What gii wants, gii gets. That was my motto. I was 21 with so much money, young, and living the life I wanted.
When I was still flying, I wasn’t really sticking on a budget as I usually get salaries every 15th and 30th of the month, and I was getting allowances every week – perks of being a Flight Attendant! Wink! To simplify, my problem before was where to put all the money I was receiving.
Back then, I used to eat out a lot with friends or order food online as I had no time to cook for myself given the tight schedule when I was still actively flying. I always order stuff online even if I don’t really need them – shopping became my stress reliever.
I became an online shopping addict – Shoppee, Zalora, Lazada, name it all. I already ordered from them a thing or two .. or three? or more?
I satisfy my cravings everyday – that’s why I hop from different restaurants from time to time – in and out of Cebu.
I always made sure that I was happy inside and out, not thinking about what will happen about the future. I was young, earning big, and was enjoying my hard earned money. I was happily living the moment. At 21, I thought everything will smoothly flow.

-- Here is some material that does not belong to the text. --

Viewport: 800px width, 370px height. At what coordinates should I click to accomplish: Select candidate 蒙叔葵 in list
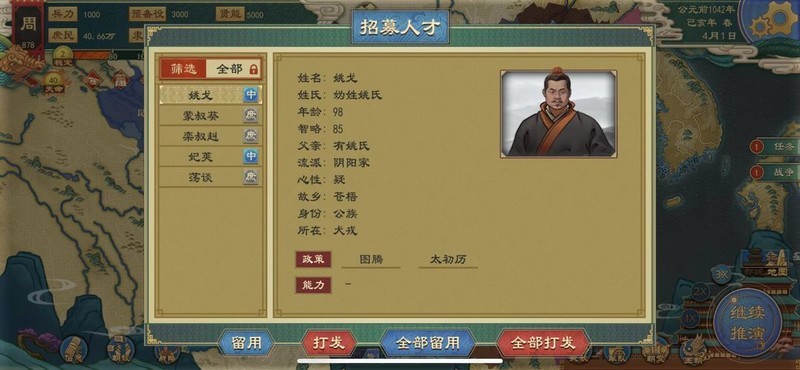pos(210,116)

Not until one day, I stopped receiving my monthly salary and weekly allowances. The amount of money that I got used to receiving wasn’t reflecting on my bank accounts anymore.
I was slapped by the reality of how I was a great spender back then when I was still earning big. I’d take the cab even if my destination was just two or three blocks away. I’d order food online even if my fridge was full. I’d go to the mall even if I don’t really need to and end up having three or more paper bags from different shops.
I was forced to use my savings, and started converting my dollar earnings to peso just to get through the month. I was forced to start budgeting, and start cooking meals at home.
It was hard at first, but I needed to get used to it or I will go broke forever. I learned so many lessons the hard way, thanks to Covid!